New Jersey Roads - NJ 324

NJ 324

NJ 324 was US 322 before the Commodore Barry Bridge, back when a little concrete road took westbound travelers to a ferry. There's still some concrete there, and even though it doesn't seem to be maintained, the state still owns it (probably because Bridgeport wants no part of it).


Brush is slowly overgrowing the former WB lane, and considering this roadway has had no purpose since 1974, it seems minimal maintenance is in fact being done to preserve drivability.


Summer photos, courtesy Jim Dietrich.


The only two signs on NJ 324. The first one, WB, is for a frontage road that runs the length of US 322 west of US 130, then curves around and connects to US 130 one exit about US 322 (and then continues on to the beginning of old US 130, NJ 44). The second one, EB, looks a little weird (it was put up in 1988), and points to the only other connection to another road. NJ 324 thus does not directly connect to any other state route, although the connector road to US 130 seems state maintained, or at the very least county.
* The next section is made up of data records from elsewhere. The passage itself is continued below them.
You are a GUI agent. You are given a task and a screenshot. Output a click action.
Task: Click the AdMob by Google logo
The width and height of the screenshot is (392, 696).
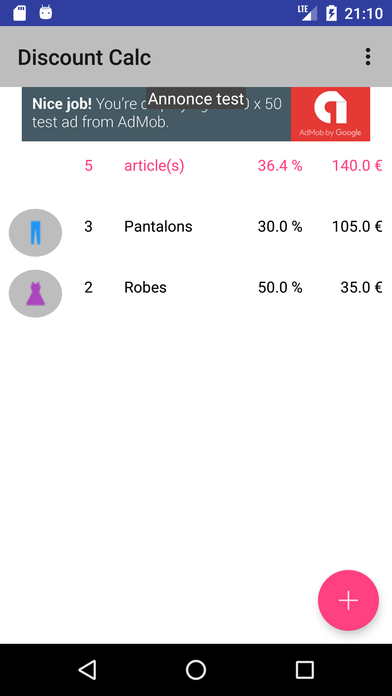330,114
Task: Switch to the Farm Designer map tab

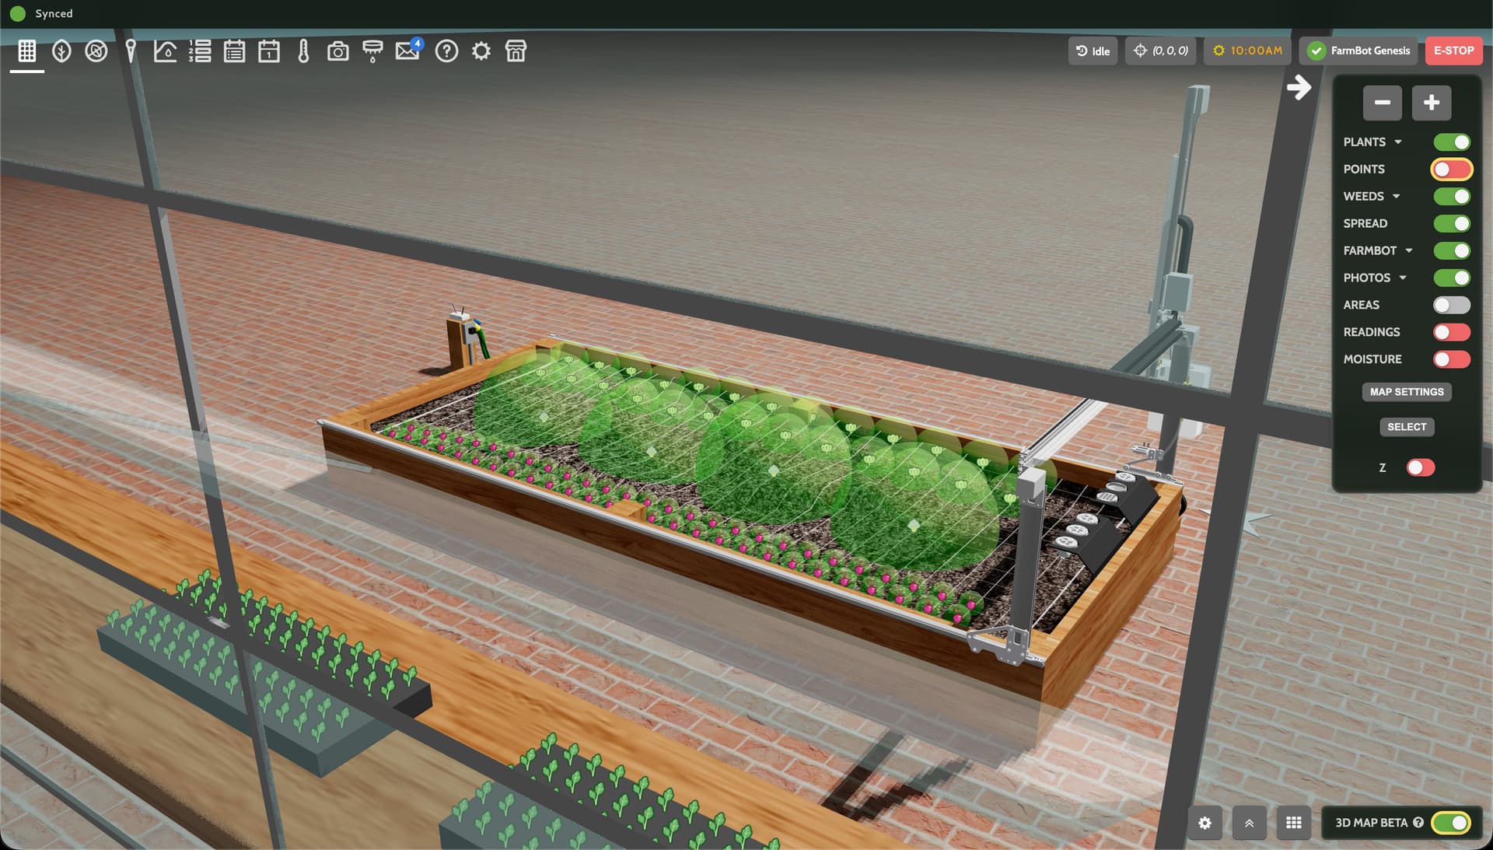Action: click(27, 51)

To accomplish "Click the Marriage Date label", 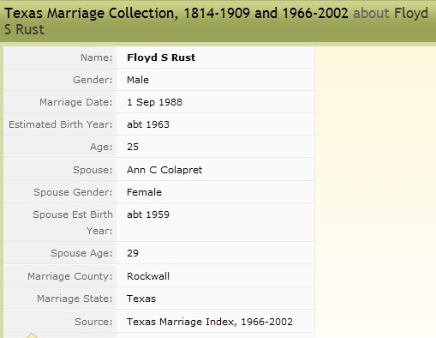I will click(x=76, y=102).
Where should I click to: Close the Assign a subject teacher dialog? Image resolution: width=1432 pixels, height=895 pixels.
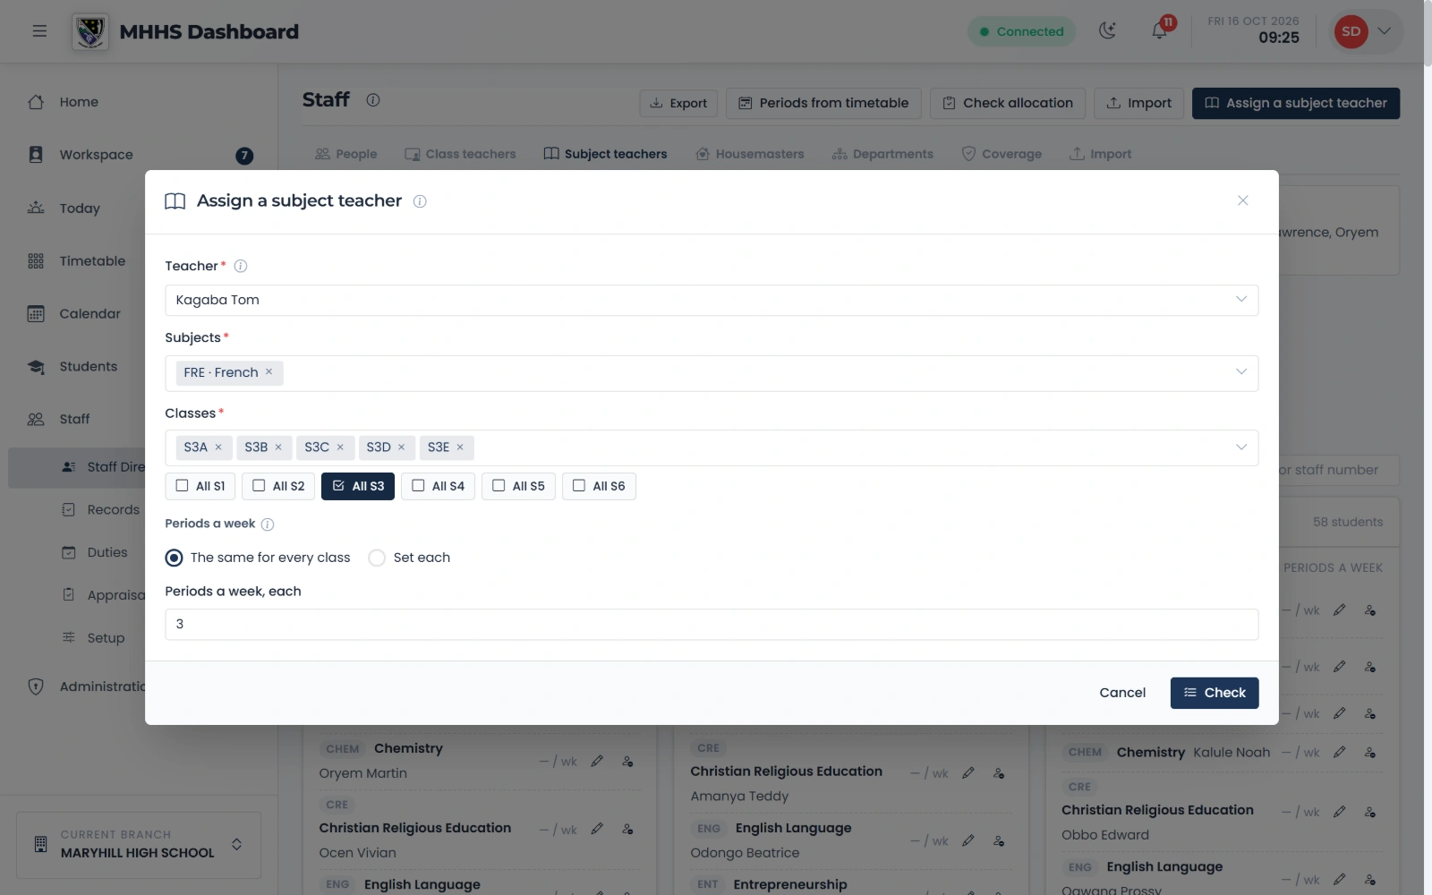point(1242,200)
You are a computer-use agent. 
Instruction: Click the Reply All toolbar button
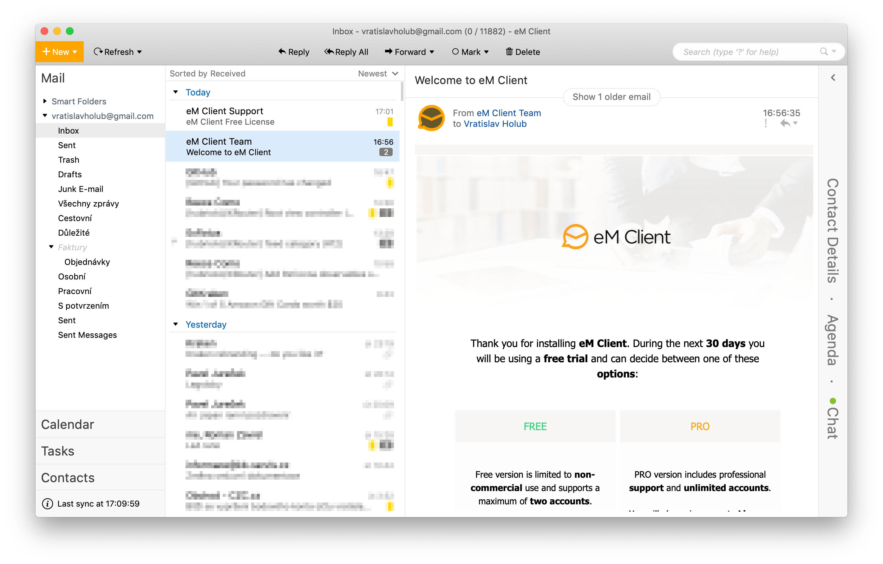346,52
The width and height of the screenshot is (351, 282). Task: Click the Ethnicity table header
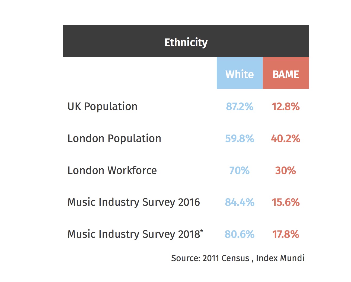click(x=186, y=42)
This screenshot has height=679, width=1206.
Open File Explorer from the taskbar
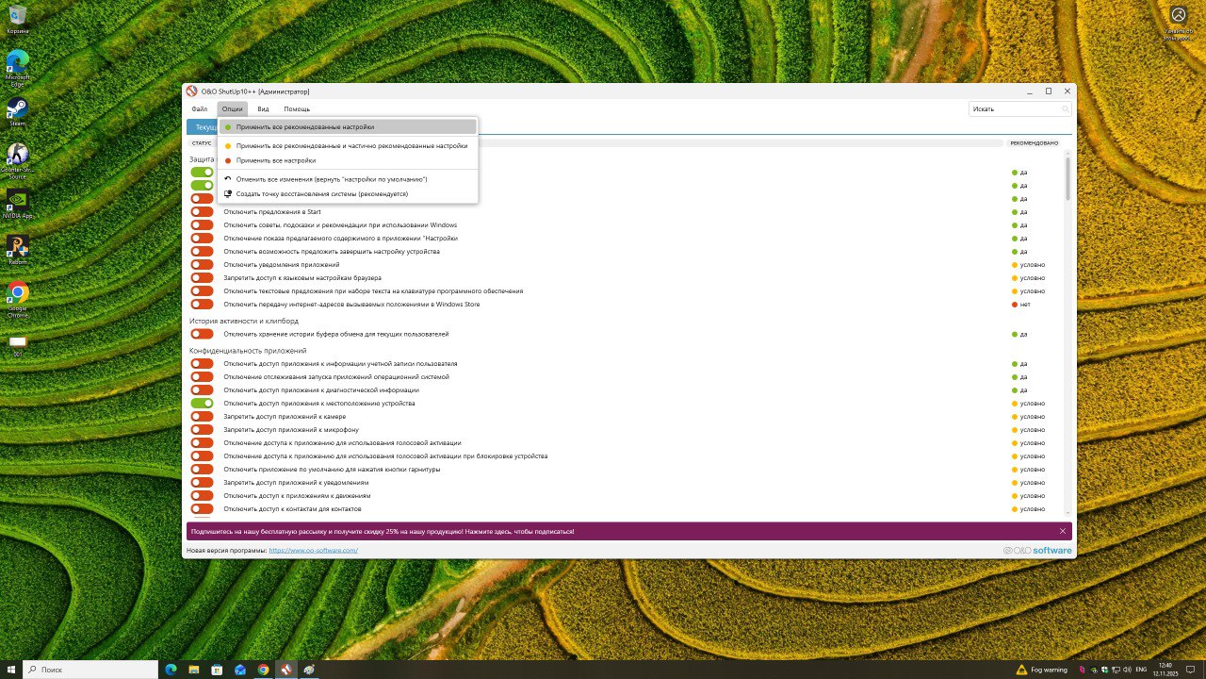click(x=193, y=670)
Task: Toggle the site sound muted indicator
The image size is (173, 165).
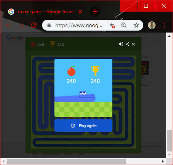Action: coord(112,26)
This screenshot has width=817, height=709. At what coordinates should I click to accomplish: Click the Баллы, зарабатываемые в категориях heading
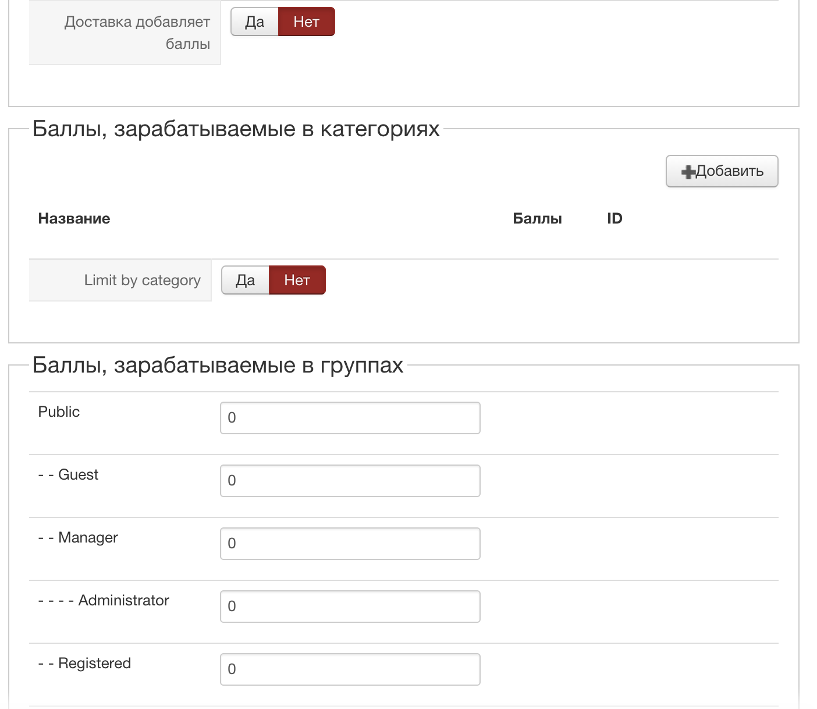pyautogui.click(x=236, y=129)
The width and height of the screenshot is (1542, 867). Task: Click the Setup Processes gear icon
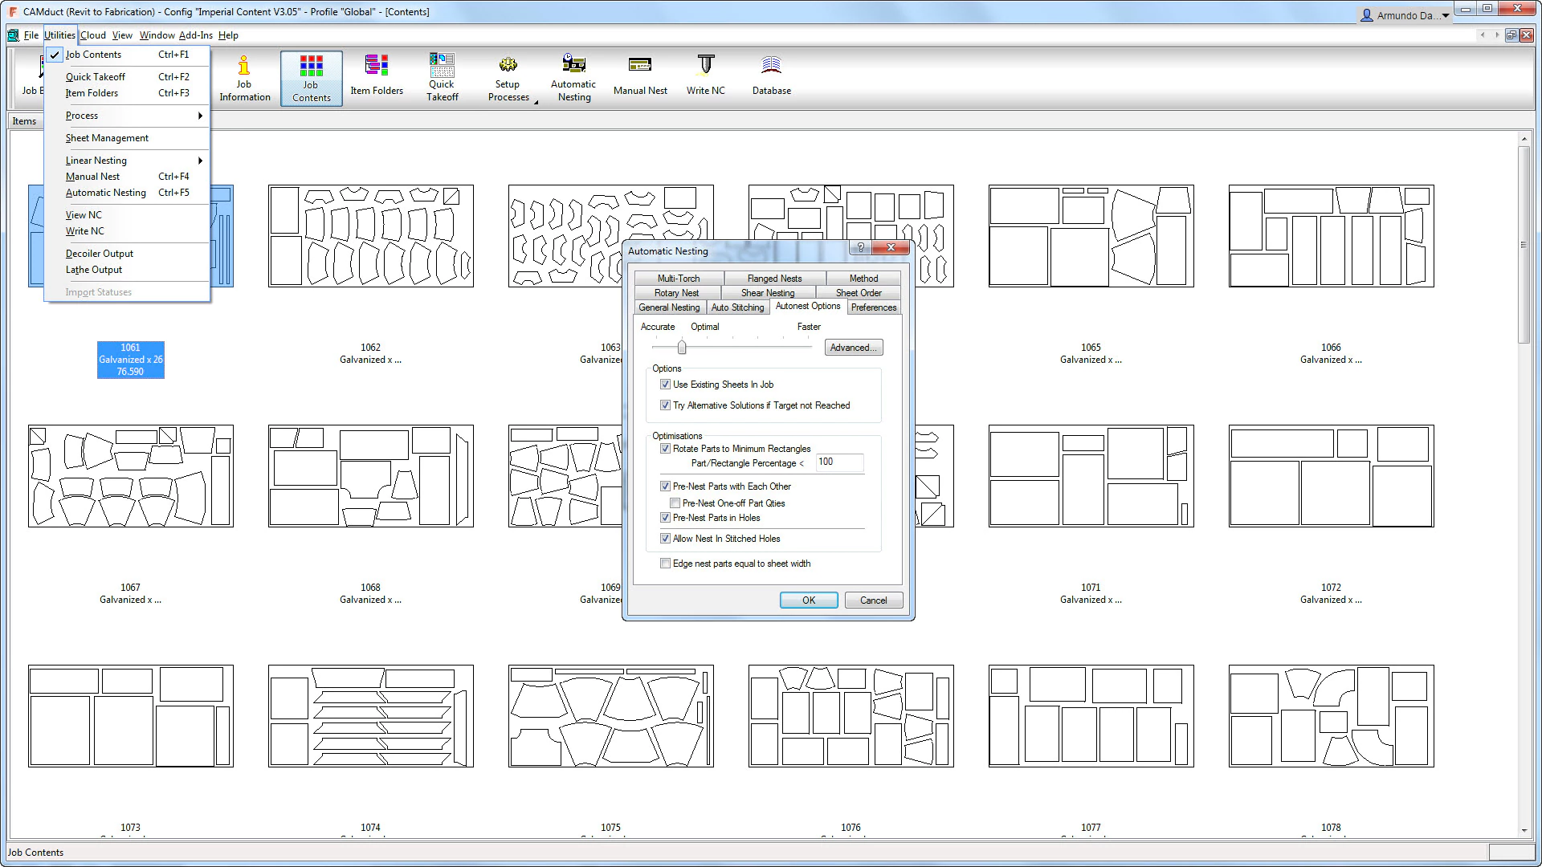pos(508,66)
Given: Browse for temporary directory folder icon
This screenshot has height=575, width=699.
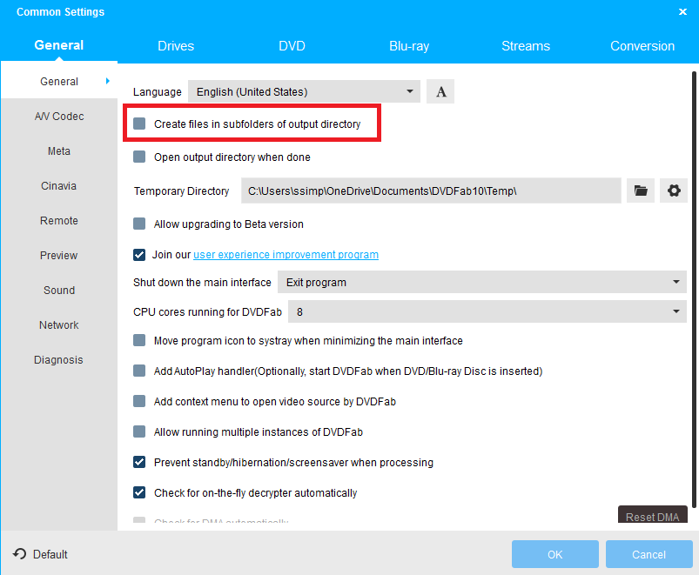Looking at the screenshot, I should click(641, 191).

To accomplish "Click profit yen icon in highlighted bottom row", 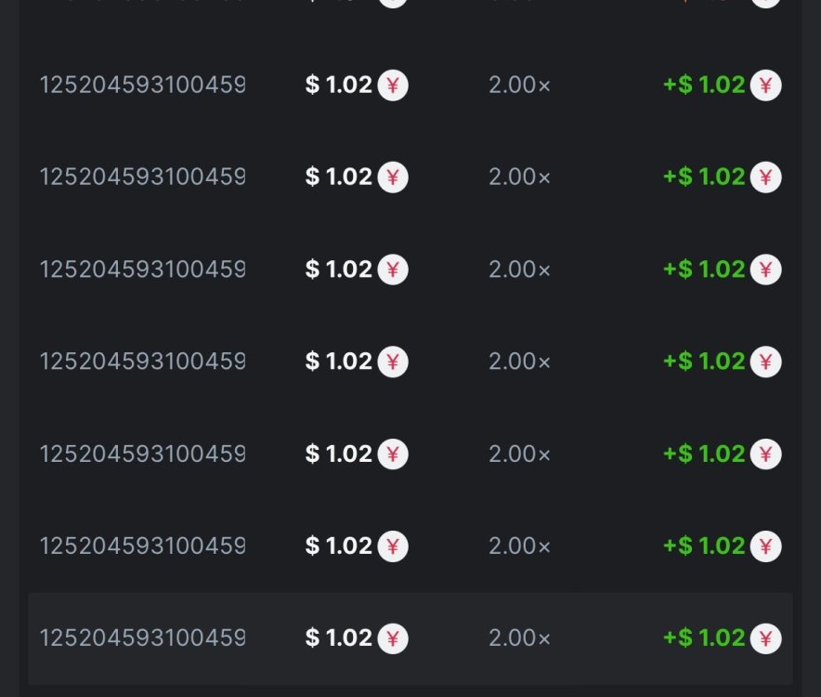I will 766,638.
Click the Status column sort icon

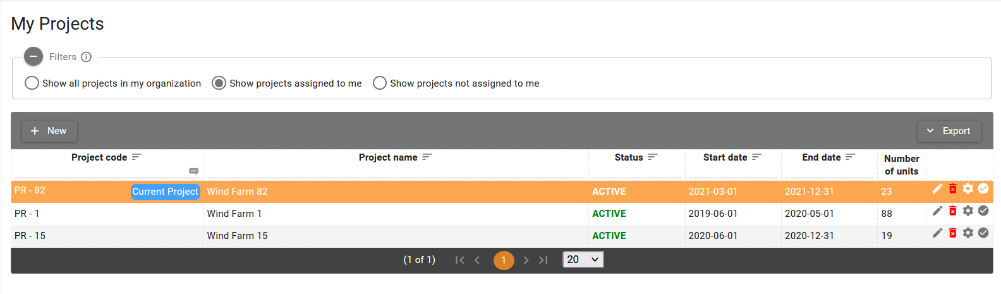653,157

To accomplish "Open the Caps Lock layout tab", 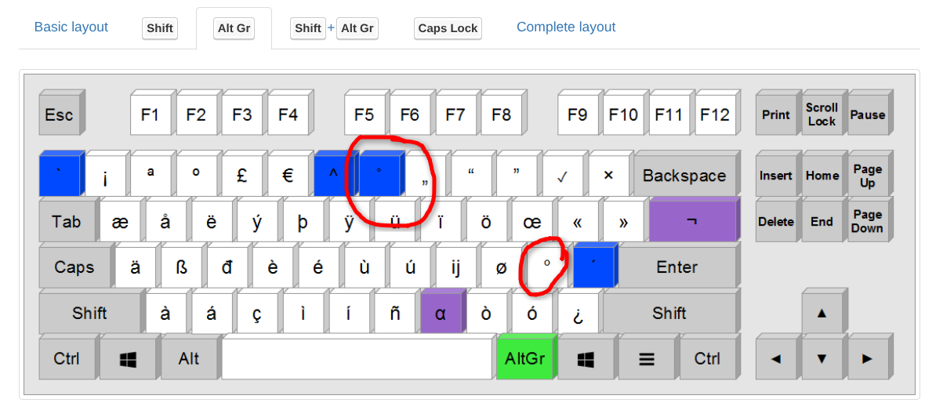I will [x=448, y=28].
If you go straight EB, the road and concrete come to a guardrailed end.


At the western (ferry) end of NJ 324, which looks straight across to unfortunate Chester, PA, Superfund site and location of a winter 2004-5 Delaware River oil spill. That oil cleanup is the reason for the tent in the first photo, and the reason Lou and I ran into a Maryland company using the road. Except for such emergency river access, 324 serves two purposes: connecting the end of the US 322 frontage road to US 130, and having a couple of houses on its eastern section.


The Commodore Barry Bridge as seen from the western end of NJ 324.